Supplied material:

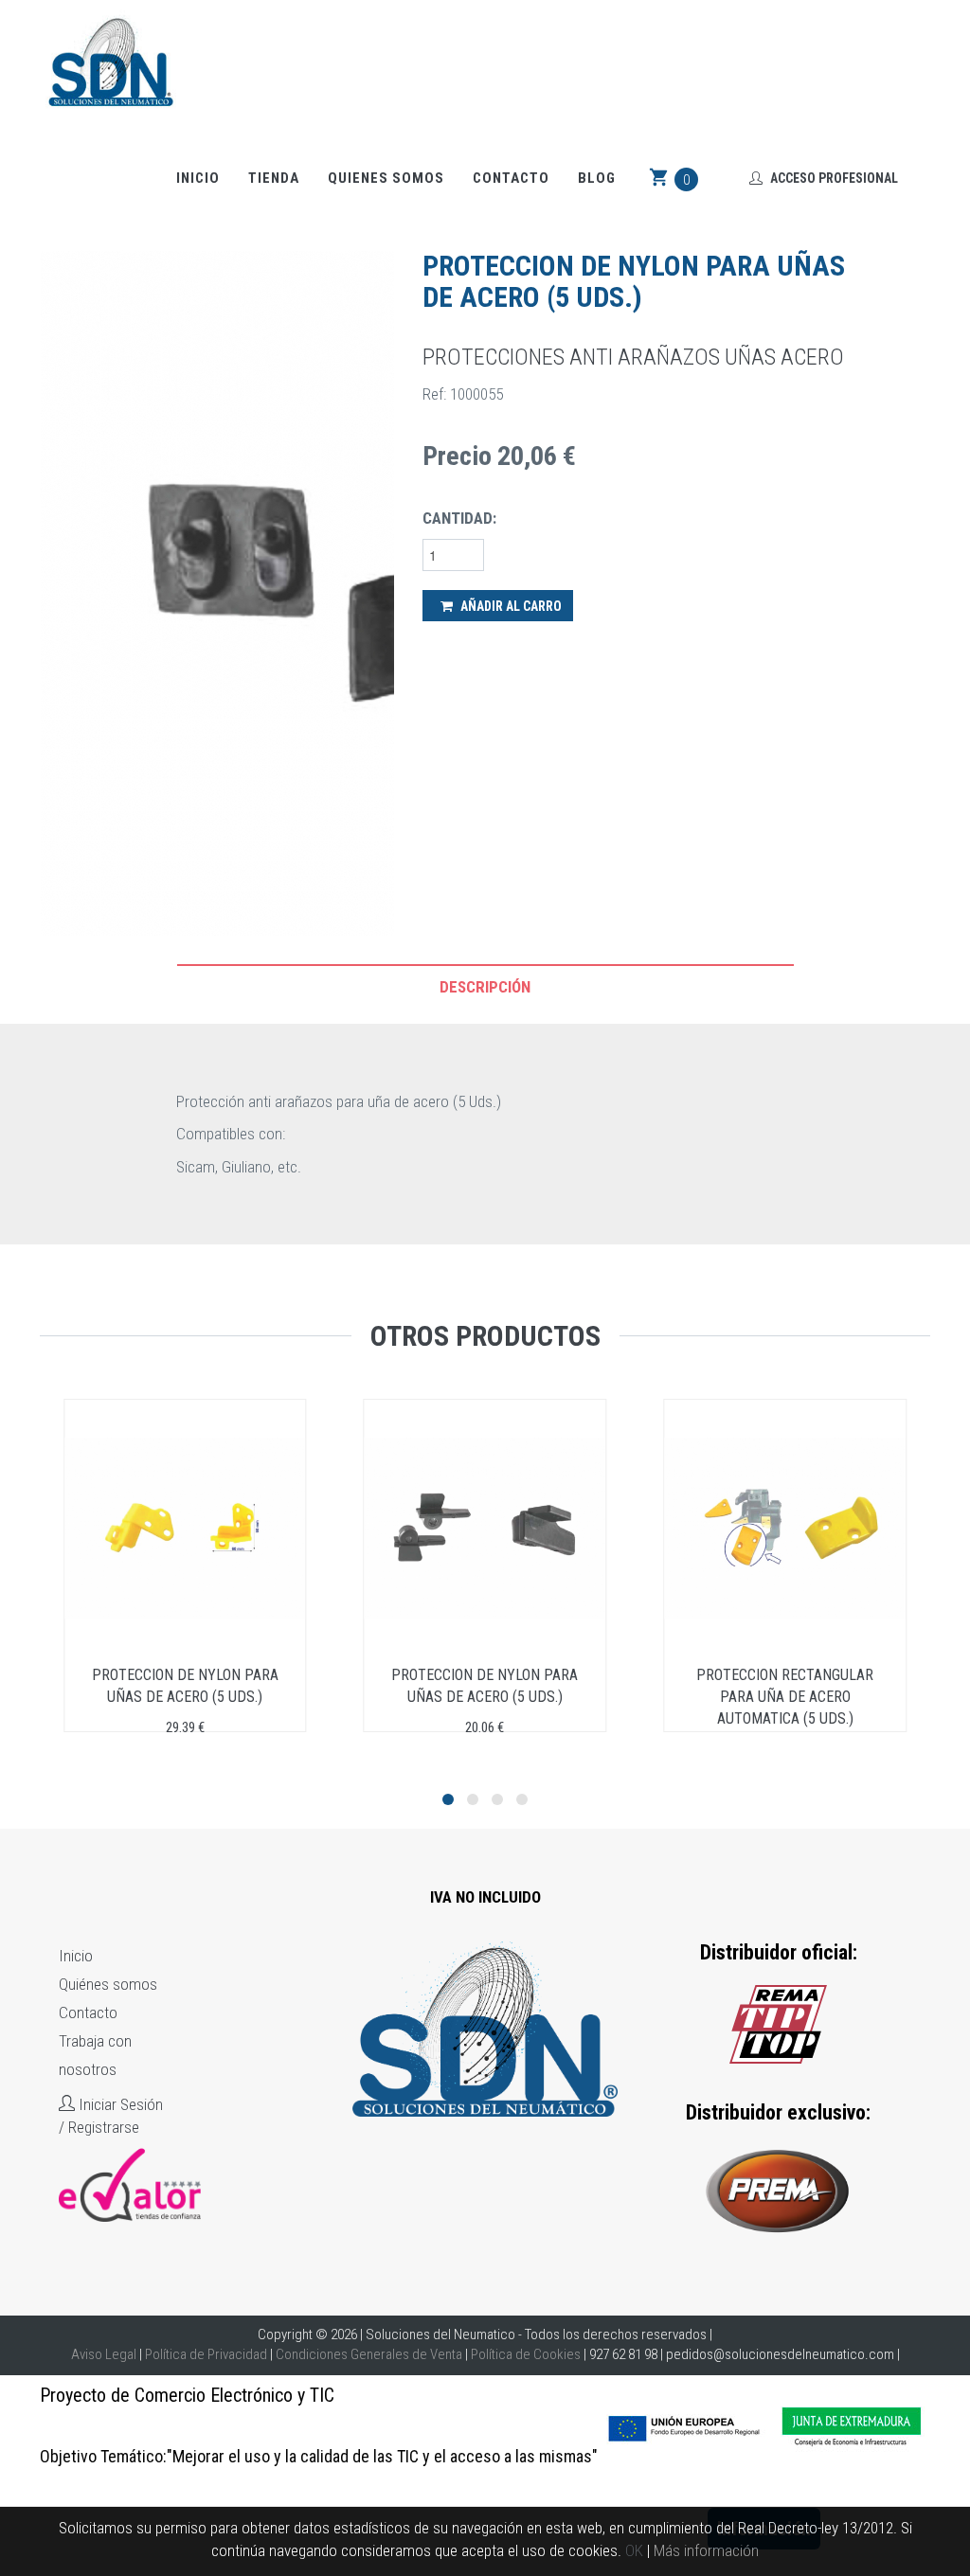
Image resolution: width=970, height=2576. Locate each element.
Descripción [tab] (485, 986)
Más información (706, 2550)
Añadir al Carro (510, 606)
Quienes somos (386, 178)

Exercise aim: Output the records above verbatim. Pictures stay out.

Solution to this problem:
Image resolution: width=970, height=2576. Locate each element.
Descripción [tab] (485, 986)
Más información (706, 2550)
Añadir al Carro (510, 606)
Quienes somos (386, 178)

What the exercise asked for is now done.